Film wavers between ridiculing the dull German militarism of around 1900 and glorifying the old-time antagonism between Bavarians and Prussians. Moreover, it has elements of the German/Austrian "Heimatfilm" of the 50's and the basically unfunny "Lümmel" comedies of the late 60's.
Hansi Kraus had already starred in three "Lausbubengeschichten" comedies based on Ludwig Thomas's well-known local colour stories about a renitent young boy who uncovers his contemporaries' bigotry and blind dependence on authorities in an "Eulenspiegel" tradition.
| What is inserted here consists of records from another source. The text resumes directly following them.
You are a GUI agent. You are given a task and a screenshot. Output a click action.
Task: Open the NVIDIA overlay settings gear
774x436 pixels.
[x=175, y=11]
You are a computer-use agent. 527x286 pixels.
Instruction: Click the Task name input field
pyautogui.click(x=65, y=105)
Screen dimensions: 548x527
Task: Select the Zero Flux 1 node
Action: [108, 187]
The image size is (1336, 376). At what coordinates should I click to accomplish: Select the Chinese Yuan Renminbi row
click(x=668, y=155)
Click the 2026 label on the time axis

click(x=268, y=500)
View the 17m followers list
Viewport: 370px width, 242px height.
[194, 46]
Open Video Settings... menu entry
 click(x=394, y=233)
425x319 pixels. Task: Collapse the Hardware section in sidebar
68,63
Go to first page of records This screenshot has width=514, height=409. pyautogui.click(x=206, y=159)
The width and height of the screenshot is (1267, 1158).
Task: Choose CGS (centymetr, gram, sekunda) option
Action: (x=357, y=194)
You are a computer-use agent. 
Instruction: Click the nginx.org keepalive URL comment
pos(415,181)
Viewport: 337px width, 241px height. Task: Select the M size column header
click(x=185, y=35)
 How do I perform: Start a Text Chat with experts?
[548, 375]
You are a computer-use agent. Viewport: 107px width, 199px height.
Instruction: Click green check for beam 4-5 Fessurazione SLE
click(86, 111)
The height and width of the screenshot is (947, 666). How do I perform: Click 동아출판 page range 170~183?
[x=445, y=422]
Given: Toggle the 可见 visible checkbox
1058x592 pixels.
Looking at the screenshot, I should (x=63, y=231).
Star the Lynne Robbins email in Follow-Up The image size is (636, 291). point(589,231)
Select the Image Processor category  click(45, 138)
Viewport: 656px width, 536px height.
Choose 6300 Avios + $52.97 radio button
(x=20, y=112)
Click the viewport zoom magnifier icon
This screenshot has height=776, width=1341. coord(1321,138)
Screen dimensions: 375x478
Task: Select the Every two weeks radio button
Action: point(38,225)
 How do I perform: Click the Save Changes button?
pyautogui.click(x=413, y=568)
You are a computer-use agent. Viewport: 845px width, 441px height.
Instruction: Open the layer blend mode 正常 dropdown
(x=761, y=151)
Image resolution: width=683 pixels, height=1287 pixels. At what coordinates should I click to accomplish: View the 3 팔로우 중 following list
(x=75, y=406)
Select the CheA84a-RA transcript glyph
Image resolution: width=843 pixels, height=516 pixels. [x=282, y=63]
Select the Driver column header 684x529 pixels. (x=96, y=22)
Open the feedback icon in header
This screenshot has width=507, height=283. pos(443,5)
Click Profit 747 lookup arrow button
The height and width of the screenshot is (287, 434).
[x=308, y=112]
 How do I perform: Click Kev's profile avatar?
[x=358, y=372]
This one being the last entry to that movie series (1964-7, with one reprise in 1969), only loosely based on Thoma, Kraus was soon to become the star of the even more successful 7-part "Lümmel" school series (1968-72).
The little that can be called really humorous here is rather coarse and bulky, and in addition to that there are a couple of plots (screenplay by producer Franz Seitz), which are not connected tightly enough. Basic idea has Prussian troops manoeuvering near a Bavarian village in connection with the otherwise seldom-regarded necessity of billeting which serves to generate some funny situations.
While the scripting is rather poor, technical achievements are completely reliable, and so is the acting, thanks to the usual assembly of first-rate comedians such as Georg Thomalla. Funniest scenes are yielded by inimitable Hubert von Meyerinck and the late Hans Quest as two helplessly stiff Prussian officers, the latter also being the director of thirteen post-war comedies and two "Heimatfilms" of the 50's.